Le Président a certes, la responsabilité de décider de la marche du Sénégal et des orientations stratégiques. Il lui incombe également le devoir d’être à l’écoute de tous. Il doit tenir compte de l’avis, contraire a priori, de l’opposition et des citoyens qui en portent. C’est le sens du dialogue dans une République à défaut de trouver des consensus nationaux au sujet des préoccupations communes.

Le premier président de la République, Léopold Sédar Senghor, a réussi par le dialogue politique, dans un contexte de tensions idéologiques et de déchirements des élites politique et intellectuelle, à inculquer à tous les acteurs et au peuple le respect des valeurs de la République, de la laïcité et de l’unité d’une Nation multiculturelle et multiethnique. L’ancien président de la République, Abdoulaye Diouf, a su par le dialogue, dans un contexte de crise sans précédent de l’État providence et de l’économie, construire les bases d’un Sursaut national et l’adoption d’un code électoral consensuel.

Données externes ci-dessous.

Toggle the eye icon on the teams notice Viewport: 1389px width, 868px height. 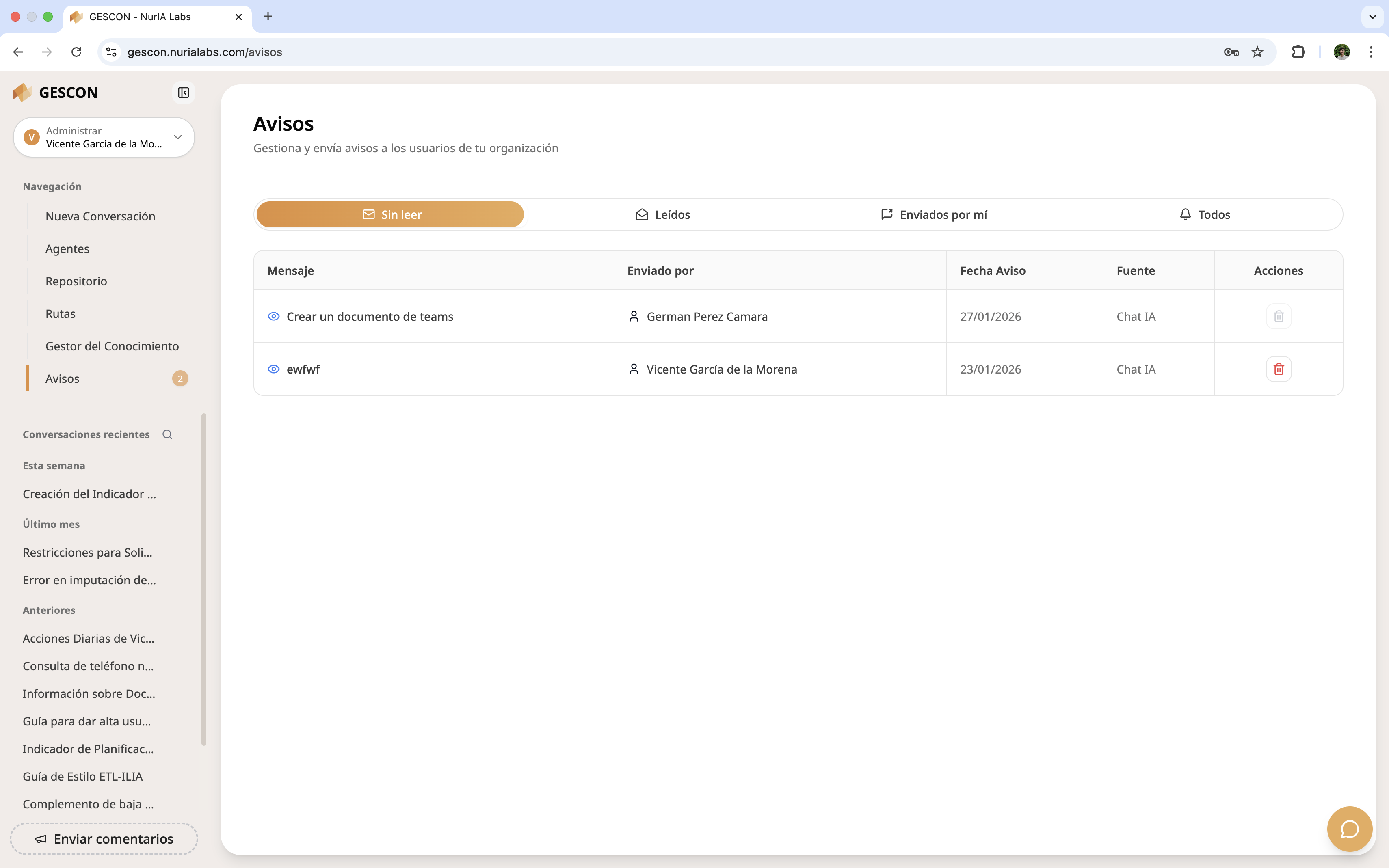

L’ancien Président de la République, Abdoulaye Wade, a contribué dans un contexte de tensions sociales explosives au renforcement de la démocratie pluraliste, par le dialogue permanent avec le pouvoir socialiste : il n’a jamais remis en cause de manière violente les équilibres institutionnels de la République et de la société.

SENGHOR DIOUF ET WADE ONT BALISE LE CHEMIN

L’actuel Président de la République, Macky Sall  qui entame son deuxième mandat, devrait inscrire son action politique dans la perspective de la préservation jalouse du dialogue politique et la consolidation des bases du régime démocratique.  Nous sommes dans un contexte marqué par les effets massifs de la mondialisation des politiques publiques sur les pays économiquement faibles et la poussée vertigineuse de l’intégrisme musulman, toujours plus violent, meurtrier et de tous les extrémismes.

Le dialogue politique n’est point un aveu de faiblesse de l’État ni un moyen de règlement de différends partisans. C’est plutôt un moment de renforcement de la démocratie pluraliste et du sens de l’appartenance à une communauté partageant un destin commun et des valeurs communes. Le dialogue politique est vital et redonne un souffle nouveau au fonctionnement de l’État. Il est fondateur d’une espérance commune,  partagée et voulue consciemment. Il doit être institutionnalisé et organisé par la puissance publique.

Le dialogue politique est, ce qui pourrait relier les citoyens entre eux et donner un sens à l’engagement collectif et individuel au service de la démocratie, de l’intérêt général et de la République au cours des prochaines décennies. C’est au président de la République en exercice, de décrypter ces messages diffus, inconscients et se servir du dialogue pour aller plus loin dans le renforcement continu de la démocratie pluraliste et des fondements de la République citoyenne.